MLP Standard Derivatives Derivation | Monishver Chandrasekaran

Softmax Definition

\[y_i = \mathrm{softmax}(a)_i = \frac{e^{a_i}}{\sum_k e^{a_k}} \qquad\text{let } S = \sum_k e^{a_k}.\]

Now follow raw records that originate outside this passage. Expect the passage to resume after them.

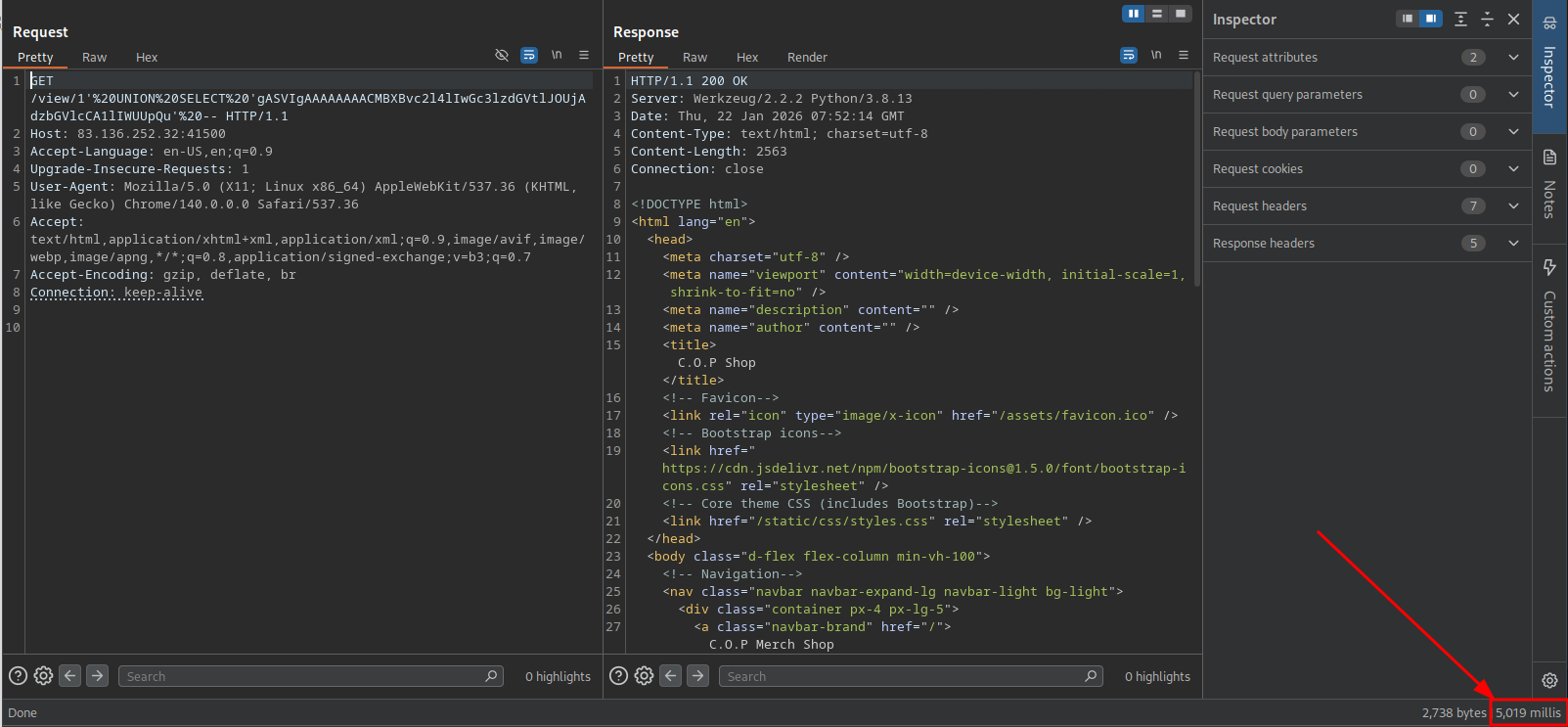The image size is (1568, 727).
Task: Go to next match in response search
Action: 697,676
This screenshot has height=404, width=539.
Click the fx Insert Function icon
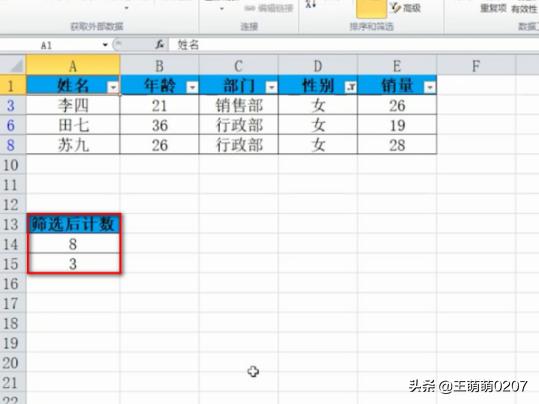click(160, 45)
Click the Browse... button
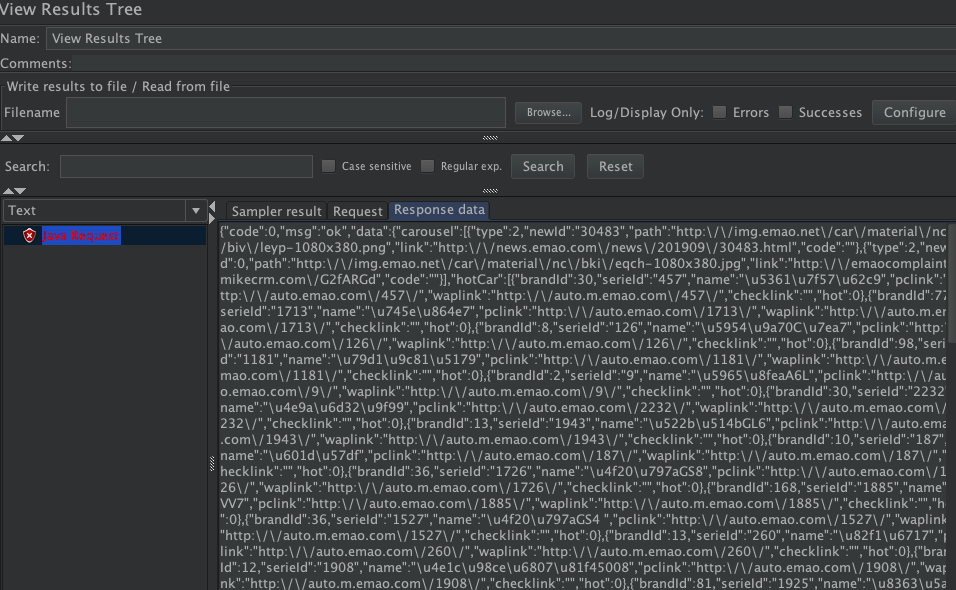 point(548,112)
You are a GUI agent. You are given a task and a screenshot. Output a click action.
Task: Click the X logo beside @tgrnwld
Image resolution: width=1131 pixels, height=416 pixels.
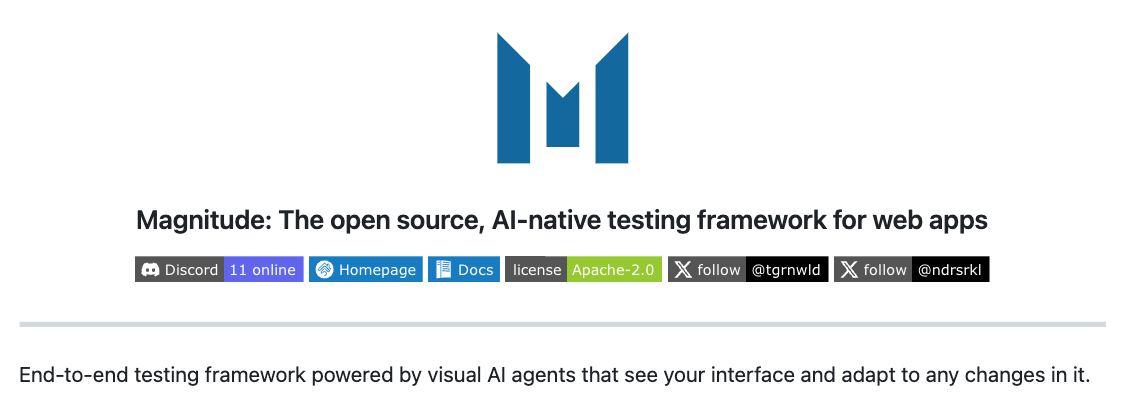pyautogui.click(x=683, y=270)
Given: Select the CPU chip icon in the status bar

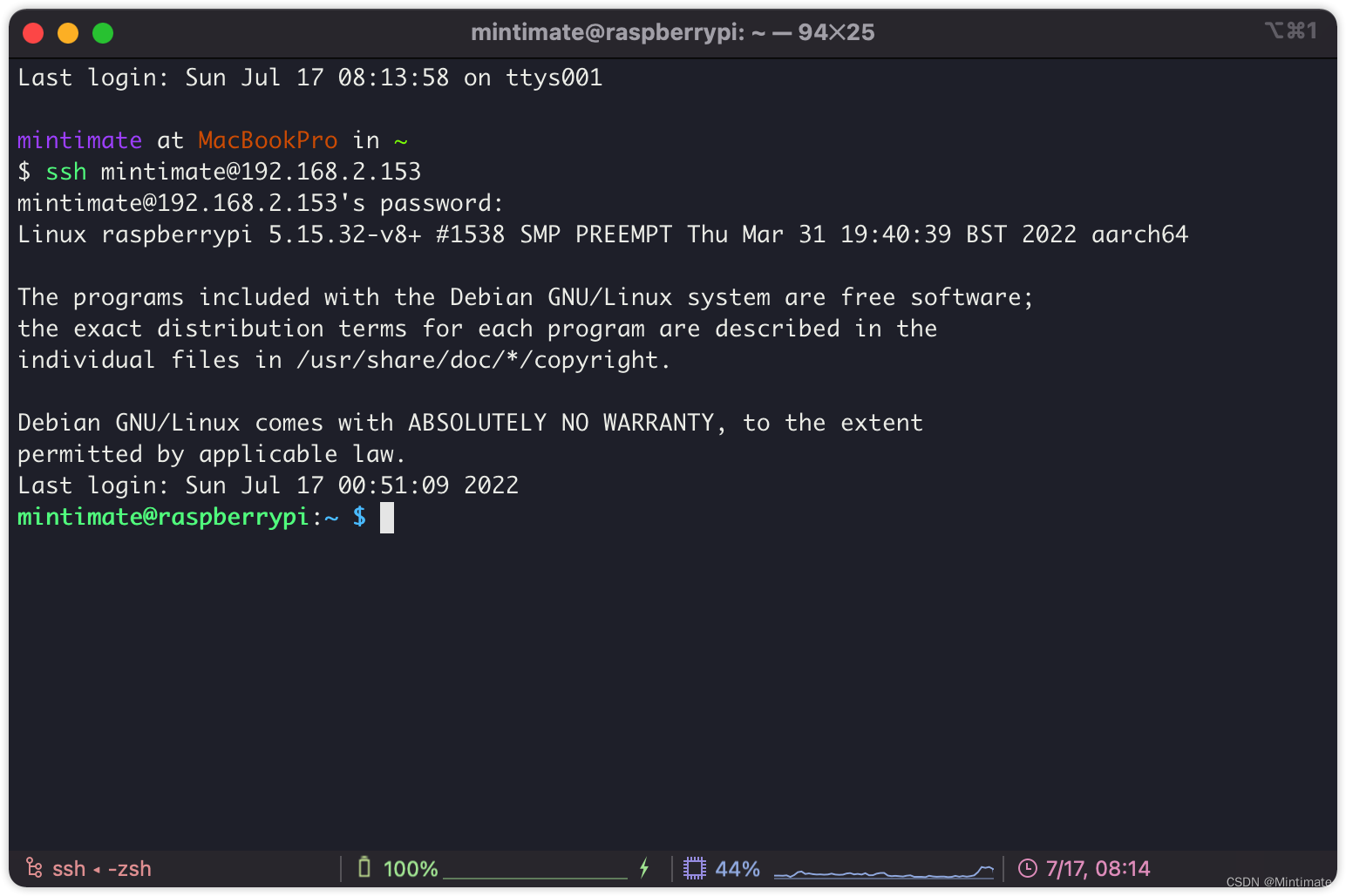Looking at the screenshot, I should pos(695,868).
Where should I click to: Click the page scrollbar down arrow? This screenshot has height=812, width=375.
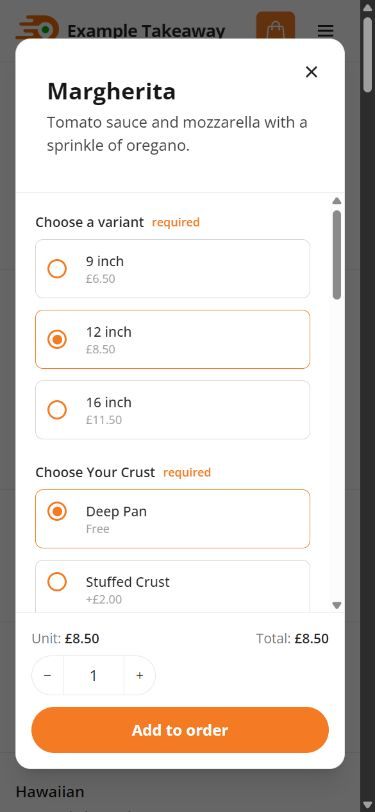click(x=368, y=805)
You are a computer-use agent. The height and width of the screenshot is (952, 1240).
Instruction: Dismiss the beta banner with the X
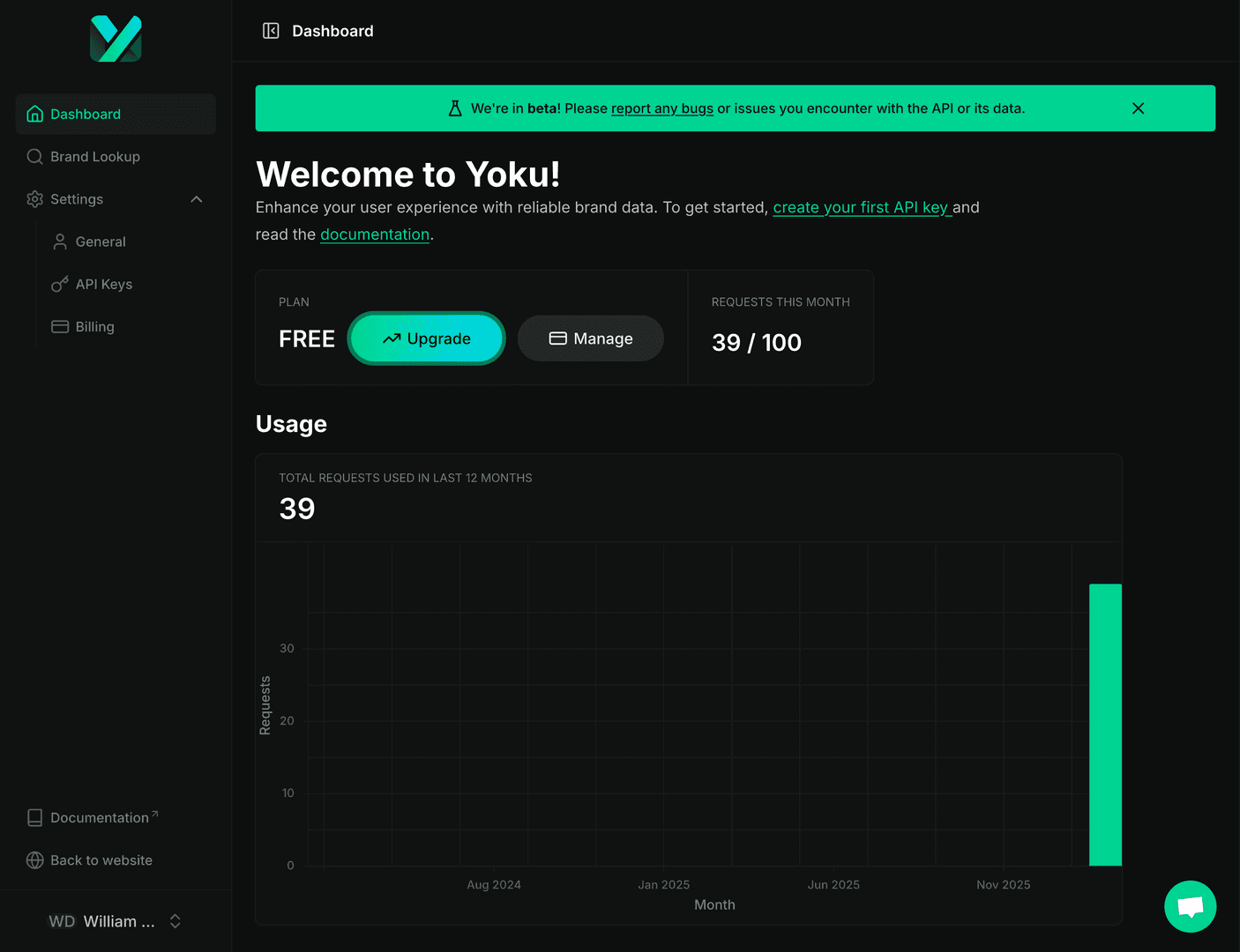coord(1138,108)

Softmax Jacobian: \(\frac{\partial y_i}{\partial a_j}\)

Start from:

\[y_i = \frac{e^{a_i}}{S}.\]

Differentiate w.r.t. \(a_j\) using the quotient rule:

\[\frac{\partial y_i}{\partial a_j} = \frac{S\cdot\frac{\partial}{\partial a_j}e^{a_i} \;-\; e^{a_i}\cdot\frac{\partial S}{\partial a_j}}{S^2}.\]

Compute derivatives:

\[\frac{\partial}{\partial a_j} e^{a_i} = e^{a_i}\delta_{ij}\]
\[\frac{\partial S}{\partial a_j} = e^{a_j}\]

Substitute:

\[\frac{\partial y_i}{\partial a_j} = \frac{S(e^{a_i}\delta_{ij}) - e^{a_i}e^{a_j}}{S^2} = \frac{e^{a_i}}{S^2}(S\delta_{ij} - e^{a_j}).\]

Use softmax definitions:

\[y_i = \frac{e^{a_i}}{S}, \qquad y_j = \frac{e^{a_j}}{S}.\]

Final form:

\[\frac{\partial y_i}{\partial a_j} = y_i\delta_{ij} - y_i y_j = y_i (\delta_{ij} - y_j).\]

Cross-Entropy Loss

For one-hot target \(t\):

\[L = -\sum_i t_i \log y_i.\]

Differentiate w.r.t. \(a_j\):

\[\frac{\partial L}{\partial a_j} = \sum_i \frac{\partial L}{\partial y_i} \frac{\partial y_i}{\partial a_j} = \sum_i \left( -\frac{t_i}{y_i} \right) y_i(\delta_{ij} - y_j).\]

Simplify:

\[= \sum_i -t_i(\delta_{ij} - y_j) = -\sum_i t_i\delta_{ij} + \sum_i t_i y_j.\]

Use:

\[\sum_i t_i\delta_{ij} = t_j\]
\(\sum_i t_i = 1\) for one-hot \(t\)

Thus:

\[\frac{\partial L}{\partial a_j} = -t_j + y_j = y_j - t_j.\] \[\boxed{ \frac{\partial L}{\partial a_j} = y_j - t_j }\]

Note:
\(\delta_{ij}\) is the Kronecker delta, defined as

\[\delta_{ij} = \begin{cases} 1, & i = j \\ 0, & i \ne j \end{cases}\]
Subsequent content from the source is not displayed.